He was born Roland Forrest Seitz on June 14, 1867 on a farm in Shrewsbury Township near Glen Rock, Pennsylvania. He was the youngest of eight children of William and Magdalena Zeigler. Despite an early interest in music, Roland started work as a printer’s apprentice at the weekly Glen Rock Item. He joined the family band performing on the flute; and then the Glen Rock Band performing first on the euphonium and then the cornet. In 1894 at age 27, Seitz enrolled in the Dana Musical Institute in Warren, Ohio. (Dana is now part of Youngstown State University). Roland graduated from Dana in 1898.

Seitz returned to Glen Rock to teach wind and percussion as well as perform in the town band and soon became their conductor.
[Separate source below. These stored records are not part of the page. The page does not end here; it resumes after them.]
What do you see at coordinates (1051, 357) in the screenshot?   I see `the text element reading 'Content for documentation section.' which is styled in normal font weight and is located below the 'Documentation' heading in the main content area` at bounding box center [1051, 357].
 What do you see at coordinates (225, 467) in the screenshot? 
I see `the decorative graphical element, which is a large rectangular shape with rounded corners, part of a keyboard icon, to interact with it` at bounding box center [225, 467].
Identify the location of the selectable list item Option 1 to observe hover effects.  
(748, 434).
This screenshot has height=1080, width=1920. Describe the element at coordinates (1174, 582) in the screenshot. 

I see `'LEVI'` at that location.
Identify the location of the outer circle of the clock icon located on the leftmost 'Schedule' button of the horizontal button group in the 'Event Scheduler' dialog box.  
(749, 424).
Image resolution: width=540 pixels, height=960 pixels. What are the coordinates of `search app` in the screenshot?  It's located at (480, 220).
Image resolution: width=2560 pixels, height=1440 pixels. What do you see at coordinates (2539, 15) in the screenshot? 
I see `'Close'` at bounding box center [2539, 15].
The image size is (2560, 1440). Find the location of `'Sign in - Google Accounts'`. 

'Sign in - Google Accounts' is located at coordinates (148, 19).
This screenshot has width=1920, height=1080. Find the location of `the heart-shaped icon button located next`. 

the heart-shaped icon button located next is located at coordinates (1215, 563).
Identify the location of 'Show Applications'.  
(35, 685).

By 1901, under Seitz, the band was selected to perform at the Pan-American Exposition in Buffalo, New York.

Beginning with New York Journal published in 1897, Seitz composed nearly fifty marches. One of these marches, Grandioso (1901), is often featured in parades. Grandioso incorporates a theme from the fourteenth of Franz Liszt’s Hungarian Rhapsodies. Additional well-known marches include Brooke’s Chicago Marine Band (1901), Brooke’s Triumphal (1904), Salutation (1914), and University of Pennsylvania Band (1900). On November 21, 1930, John Philip Sousa conducted the University of Pennsylvania Band at the student quadrangle in Seitz's march for the band. Afterwards, Sousa said: "That is one of the best band marches, aside from my own productions, I have ever conducted".

Seitz also opened a music publishing business in Glen Rock. His catalog included compositions by many famous march composers including W. Paris Chambers, Harold Josiah Crosby, Charles E. Duble, Frank H. Losey, George Rosencrans, and Charles Sanglea. In 1908, Seitz became the first to publish seventeen-year-old Karl L. King’s compositions. Roland’s company was purchased by Southern Music in 1964.

Seitz married Mattie A. in 1902. They had two children, Charlotte J. (1904-1999) and Nevins H. Seitz (1906-2003). Roland Seitz retired to live with his daughter Charlotte J. Zelley in Union City, New Jersey in 1944. He died age 79 from a heart attack there on December 29, 1946.